I know this post may seem like a complete 180 compared to my last post but Brandon and I have decided to...pause. We cancelled our homestudy appointment and we're not sure if we're going to reschedule it anytime soon.
In the past week I
did call Nurse D up, explained the situation, and she emailed me some bloodwork and tests I need to get done. I was more or less curious to see what the results would be. Would things look good? Better than the last cycles? Would it look promising enough to try again?
But then I started thinking about money. If we chose IVF we would be closing the door to adoption. If we chose adoption we would need to shell out another $700 in the next week to update our homestudy.
And then shit just started to go downhill from there.
I felt panicky. The anxiety welling up inside me was almost too much to bear. I felt nauseous all the time (I still do actually) and I was actually dreading our homestudy appointment instead of looking forward to it. And what's weird is that none of these feelings have any merit. On paper it appears we can afford our homestudy update while still being able to pay bills AND save up for a trip to England next year. But I still worry about money. If it's not in my hand this very instant, I worry about it. Maybe it's because of the mistake we made in going to Peru. We planned a $6,000 vacation based on our future income, and that future income was sliced in half the moment we got back from that vacation. A lesson I will not soon be forgetting. Or maybe it's because I've known what it's like to be poor. After separating from my first husband I worked two jobs and still had to charge my gas and groceries on a credit card because I didn't have the money to pay for them. I never ever want to go back to living like that again.
Remember a
few months ago when we were tossing up the idea of whether to go active again with our agency or wait till Brandon got out? It was my heart that told me to keep going, even though my head told me it would be better to wait. Well, now that our financial situation has changed, I think our decision has too. I don't see myself getting a job anytime soon. I'm lucky to come across one job a week in my field that I can apply for, unless I want to commute over an hour to Hartford. And to pay $700 for a homestudy update when we might have to put the adoption on hold in December doesn't make much sense when you're on one income and can use that $700 for something else. Back when we had two jobs we could have easily made up for that but not anymore.

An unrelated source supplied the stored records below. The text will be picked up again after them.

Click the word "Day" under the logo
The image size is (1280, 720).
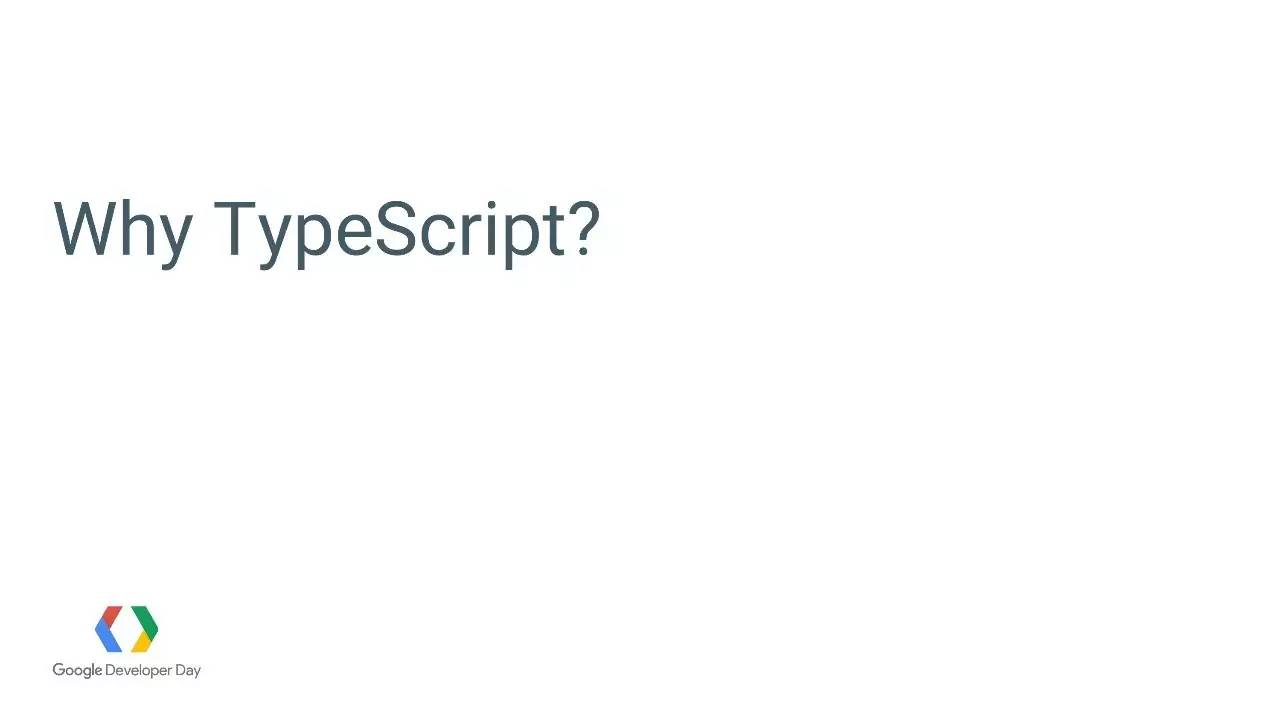(188, 671)
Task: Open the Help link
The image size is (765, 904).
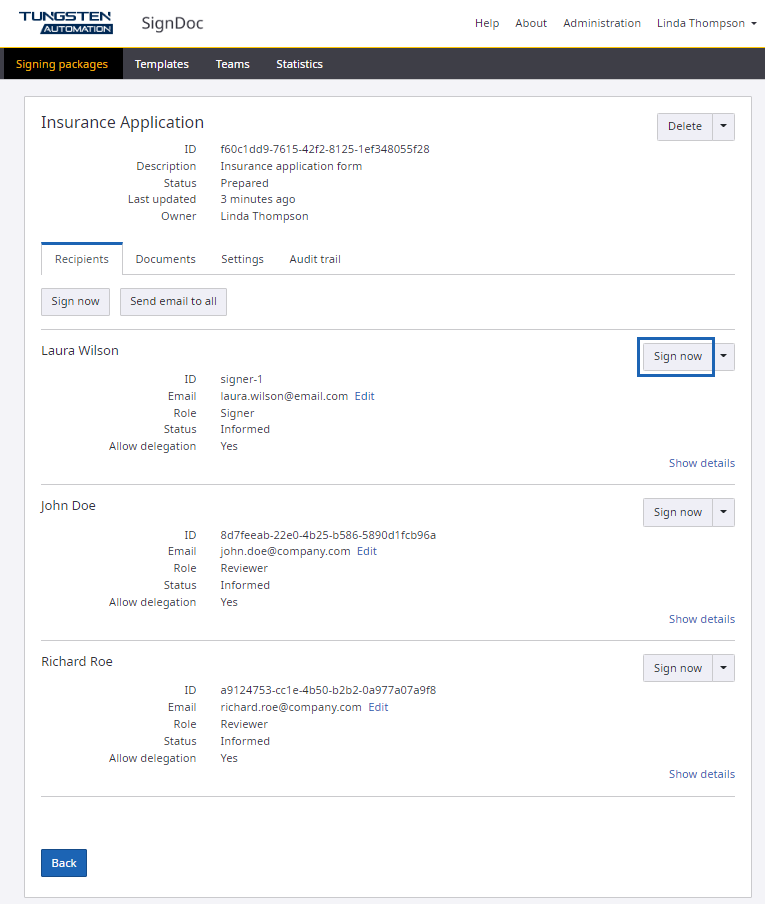Action: 487,23
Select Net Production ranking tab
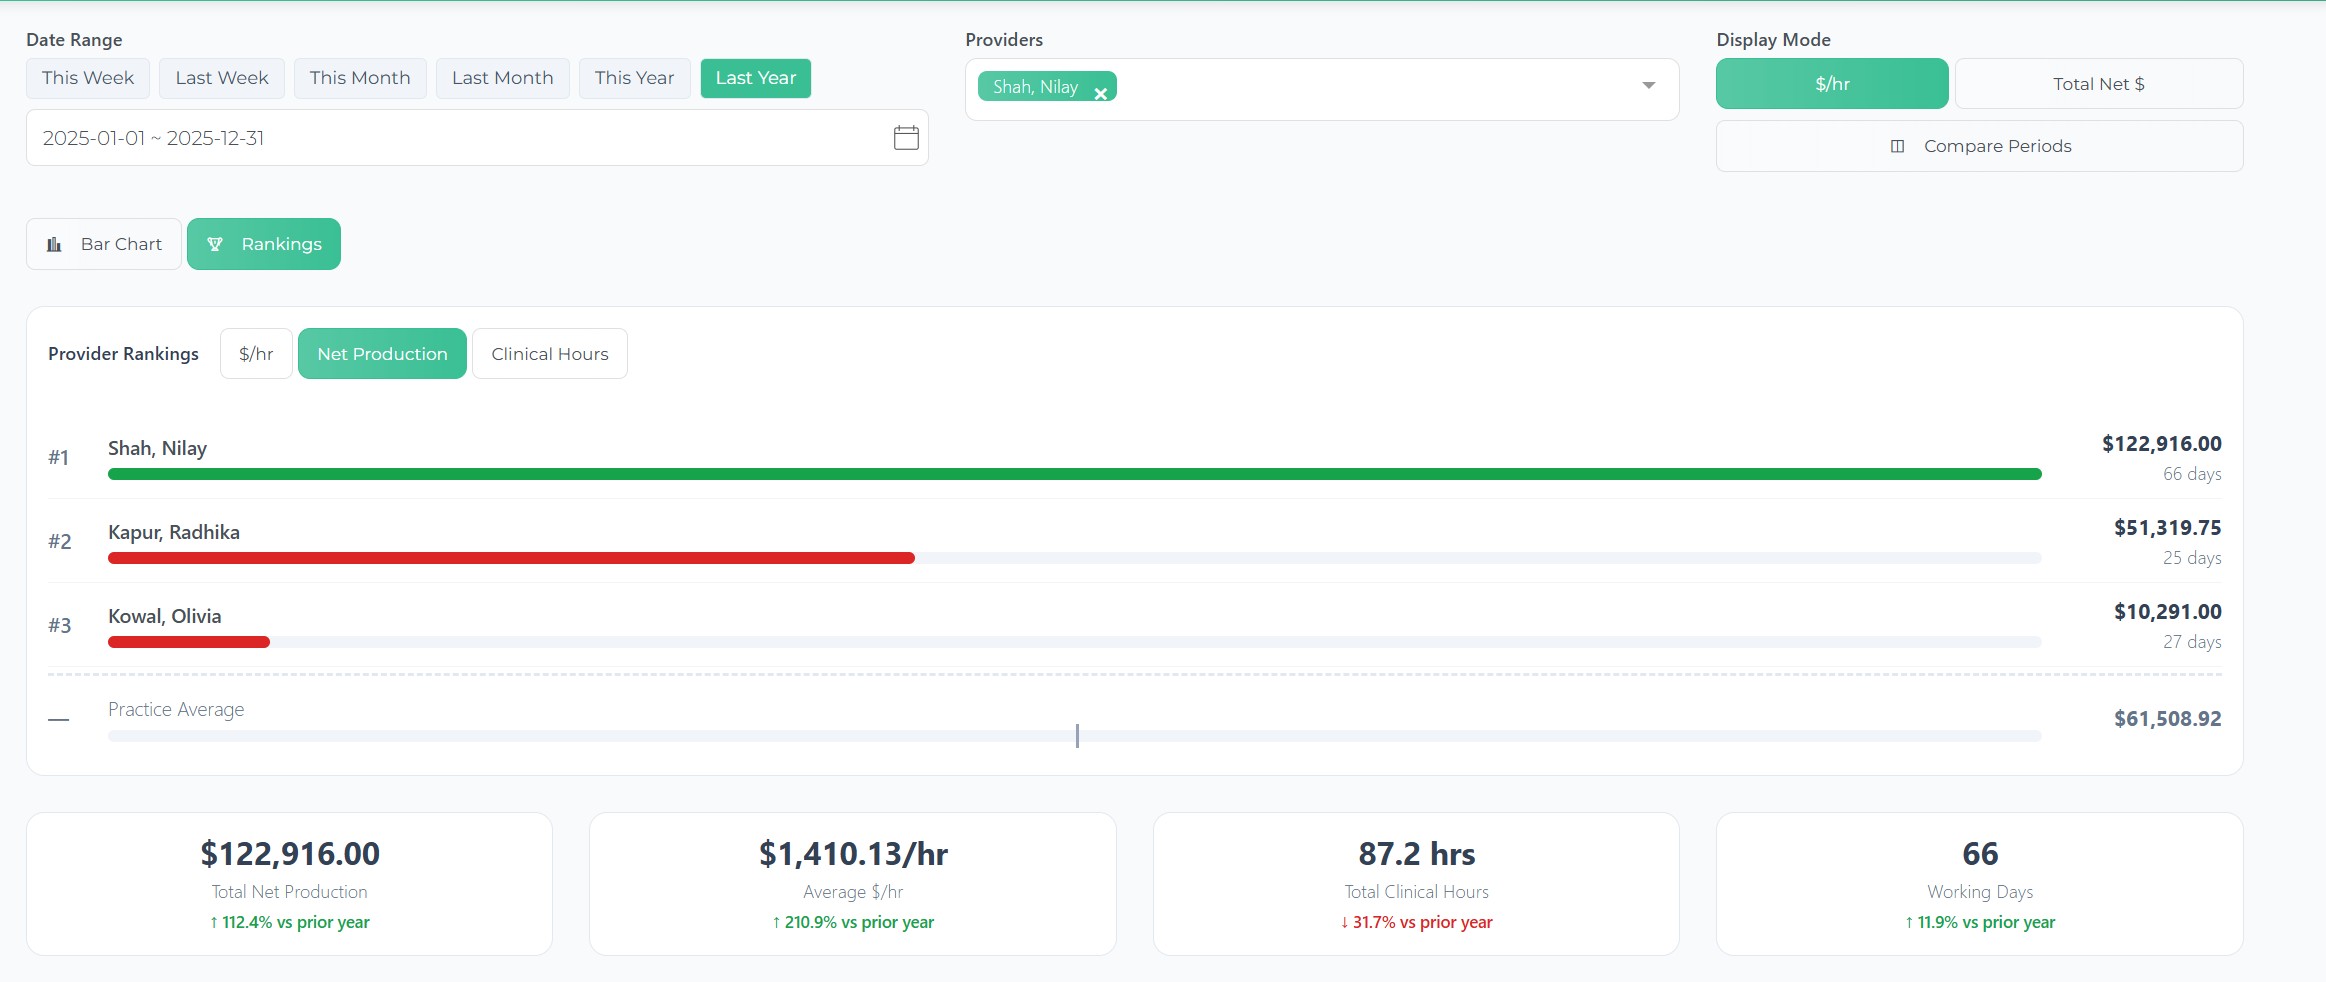The image size is (2326, 982). 382,354
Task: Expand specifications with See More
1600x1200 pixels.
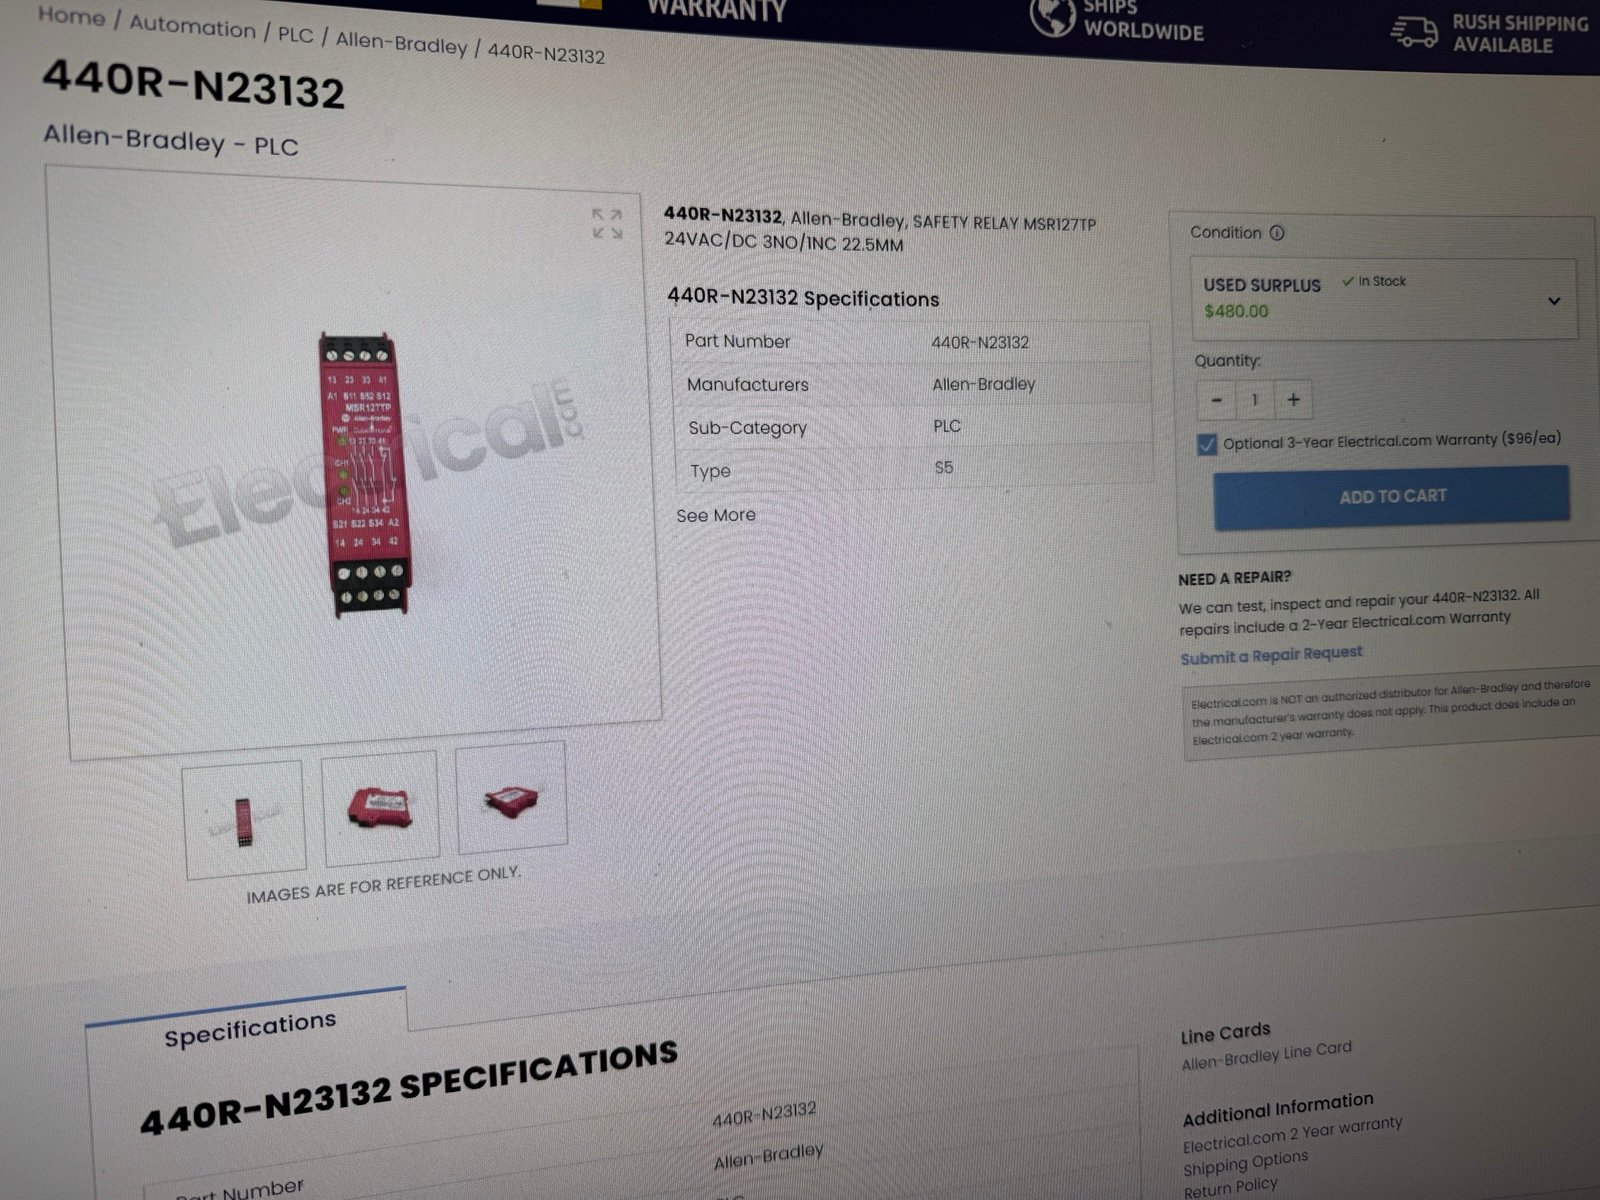Action: (x=716, y=515)

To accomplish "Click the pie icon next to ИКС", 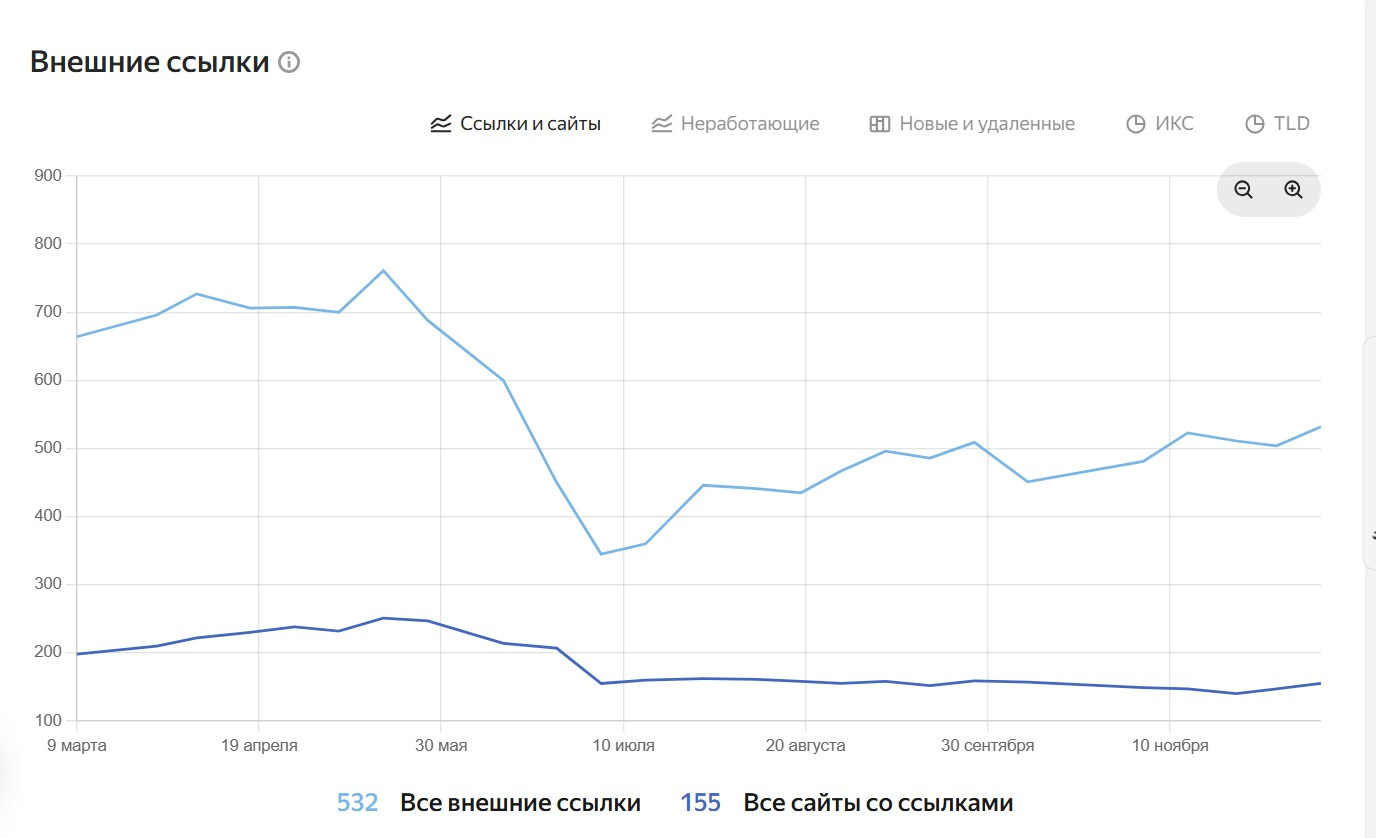I will pos(1135,124).
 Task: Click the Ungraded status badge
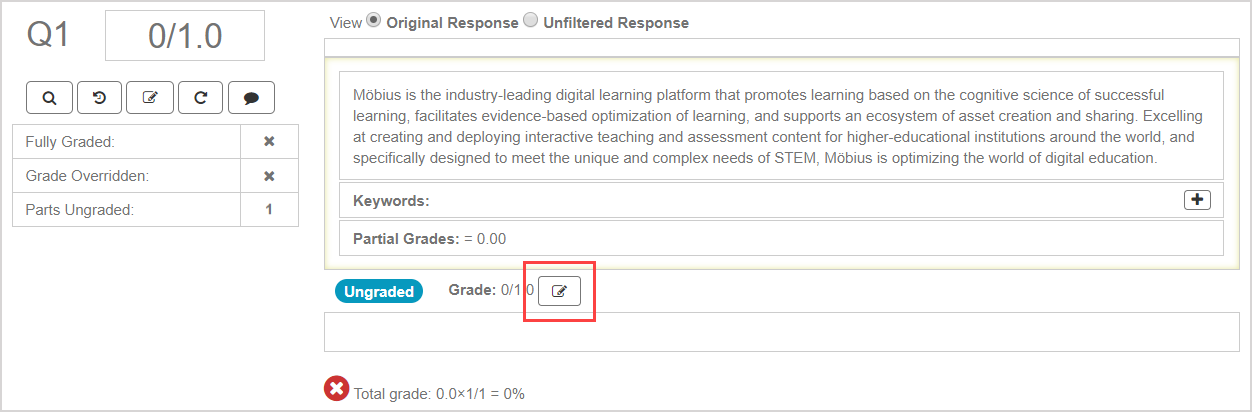379,291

The other day, as I was thinking about this whole situation, I realized that I
almost understand what it's like to be a birth parent. You're giving up something you want so bad, not because you want to give it up, but because you know it's best for you and your family. And you hope that one day you'll be in a better situation so that you finally get to experience parenthood on
your terms, but you still grieve the fact you're giving up this current opportunity. It reminds me of a poem I used to read called Wait.
Desperately, helplessly, longingly, I cried;
Quietly, patiently, lovingly, God replied.
I pled and I wept for a clue to my fate . . .
And the Master so gently said, "Wait."
"Wait? you say wait?" my indignant reply.
"Lord, I need answers, I need to know why!
Is your hand shortened? Or have you not heard?
By faith I have asked, and I'm claiming your Word.
"My future and all to which I relate
Hangs in the balance, and you tell me to wait?
I'm needing a 'yes', a go-ahead sign,
Or even a 'no' to which I can resign.
"You promised, dear Lord, that if we believe,
We need but to ask, and we shall receive.
And Lord I've been asking, and this is my cry:
I'm weary of asking! I need a reply."
Then quietly, softly, I learned of my fate,
As my Master replied again, "Wait."
So I slumped in my chair, defeated and taut,
And grumbled to God, "So, I'm waiting for what?"
He seemed then to kneel, and His eyes met with mine . . .
and He tenderly said, "I could give you a sign.
I could shake the heavens and darken the sun.
I could raise the dead and cause mountains to run.
"I could give all you seek and pleased you would be.
You'd have what you want, but you wouldn't know Me.
You'd not know the depth of my love for each saint.
You'd not know the power that I give to the faint.
"You'd not learn to see through clouds of despair;
You'd not learn to trust just by knowing I'm there.
You'd not know the joy of resting in Me
When darkness and silence are all you can see.
"You'd never experience the fullness of love
When the peace of My spirit descends like a dove.
You would know that I give, and I save, for a start,
But you'd not know the depth of the beat of My heart.
"The glow of my comfort late into the night,
The faith that I give when you walk without sight.
The depth that's beyond getting just what you ask
From an infinite God who makes what you have last.
"You'd never know, should your pain quickly flee,
What it means that My grace is sufficient for thee.
Yes, your dearest dreams overnight would come true,
But, oh, the loss, if you missed what I'm doing in you.
"So, be silent, my child, and in time you will see
That the greatest of gifts is to truly know me.
And though oft My answers seem terribly late,
My most precious answer of all is still . . . Wait."